¿Has pensado alguna vez en todo lo que estás haciendo en realidad cuando te inclinas por la costura responsable? ¿Cuando en lugar de ser una consumidora irreflexiva decides hacer tu propia ropa? Una vez cada cierto tiempo, nos gusta hacer uno de estos post para pensar un poquito en el sentido de lo que hacemos. El post de hoy era inevitable después de ver cómo os volcasteis con la costura solidaria el taller de charity bears.
La solidaridad con los más vulnerables, con los que más deben ser protegidos, puede tener muchas formas. Los ositos de peluche que nos habéis ayudado a hacer para los niños sirios refugiados era una manera. Pero otra mucho más efectiva es el consumo consciente y responsable.
Hay mucho que arreglar en este mundo y lo cierto es que, como consumidoras, tenemos un gran poder. Podemos decidir qué es lo que queremos, dejar bien claro que hay sistemas en los que no estamos dispuestas a participar.
Costura responsable en lugar de consumismo atrozLa costura responsable, esto que hacemos aquí, es una alternativa creativa que nos permite saber exactamente de dónde sale la prenda que llevamos puesta. Hace unos años, trabajando como profesora con niños de entre 10 y 12 años, recuerdo haberles contado la historia de Iqbal Masih. Recuerdo sus caras espantadas, la forma en que miraron sus prendas de marca: Nike, Adidas, Reebok… sabiendo que estaban fabricadas en condiciones de esclavitud por niños de su edad e incluso más pequeños.
Entonces les dije lo mismo: que ellos tenían el poder para decidir si querían participar o no en que las cosas siguieran siendo de la misma forma.
No sé qué ocurriría, no sé si aquello se quedaría en el corazón de alguno durante más de un par de días. Pero, al menos, sé que ahora pueden elegir. Igual que tú.
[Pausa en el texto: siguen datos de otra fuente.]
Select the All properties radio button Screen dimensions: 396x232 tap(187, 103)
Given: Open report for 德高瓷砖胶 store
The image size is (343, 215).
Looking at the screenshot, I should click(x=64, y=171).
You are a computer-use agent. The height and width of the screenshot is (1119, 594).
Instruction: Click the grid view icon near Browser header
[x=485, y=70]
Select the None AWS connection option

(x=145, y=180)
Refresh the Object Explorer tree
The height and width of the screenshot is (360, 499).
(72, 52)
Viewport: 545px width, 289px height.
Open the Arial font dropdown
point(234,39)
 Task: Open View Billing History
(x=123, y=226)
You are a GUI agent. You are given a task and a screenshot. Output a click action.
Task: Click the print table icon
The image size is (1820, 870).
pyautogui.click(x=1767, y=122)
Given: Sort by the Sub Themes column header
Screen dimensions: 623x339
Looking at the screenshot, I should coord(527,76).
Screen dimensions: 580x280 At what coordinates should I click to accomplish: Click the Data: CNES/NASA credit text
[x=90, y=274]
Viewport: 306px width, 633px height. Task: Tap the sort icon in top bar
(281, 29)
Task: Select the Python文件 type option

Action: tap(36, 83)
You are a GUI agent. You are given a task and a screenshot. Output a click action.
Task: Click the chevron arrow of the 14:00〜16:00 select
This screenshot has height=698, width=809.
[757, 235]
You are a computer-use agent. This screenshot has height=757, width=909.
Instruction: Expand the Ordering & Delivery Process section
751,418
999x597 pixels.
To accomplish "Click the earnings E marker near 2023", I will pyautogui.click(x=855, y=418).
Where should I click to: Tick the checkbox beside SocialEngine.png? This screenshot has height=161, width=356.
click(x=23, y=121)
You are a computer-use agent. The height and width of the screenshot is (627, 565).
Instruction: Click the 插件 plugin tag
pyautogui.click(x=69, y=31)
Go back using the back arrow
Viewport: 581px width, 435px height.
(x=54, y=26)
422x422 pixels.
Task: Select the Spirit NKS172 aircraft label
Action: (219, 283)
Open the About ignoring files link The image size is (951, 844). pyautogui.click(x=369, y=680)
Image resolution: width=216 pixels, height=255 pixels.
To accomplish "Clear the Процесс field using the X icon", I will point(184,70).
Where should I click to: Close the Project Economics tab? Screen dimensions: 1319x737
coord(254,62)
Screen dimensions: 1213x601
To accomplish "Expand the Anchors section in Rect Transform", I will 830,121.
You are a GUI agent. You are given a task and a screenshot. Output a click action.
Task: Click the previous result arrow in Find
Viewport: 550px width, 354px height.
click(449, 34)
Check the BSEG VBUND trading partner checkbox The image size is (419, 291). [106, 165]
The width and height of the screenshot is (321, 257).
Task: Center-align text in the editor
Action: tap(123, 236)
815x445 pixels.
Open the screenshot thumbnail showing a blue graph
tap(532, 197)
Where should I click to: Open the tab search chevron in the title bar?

Comprar o crear lo que te pones y lo que pones a tus hijos con una garantía de justicia y responsabilidad, o seguir alimentando la explotación infantil y otros horrores.
Por eso el movimiento DIY es una herramienta de cambio, por eso la costura responsable es un modo de tomar cierto control en esta sociedad de consumo tan loca y tan despiadada.
¿Verdad que ahora cada prenda que has hecho con tus manos te parece muchísimo más bonita? ¿Que es hermosa a un nivel más profundo?
¡No dejes de creer! ¡No dejes de crear!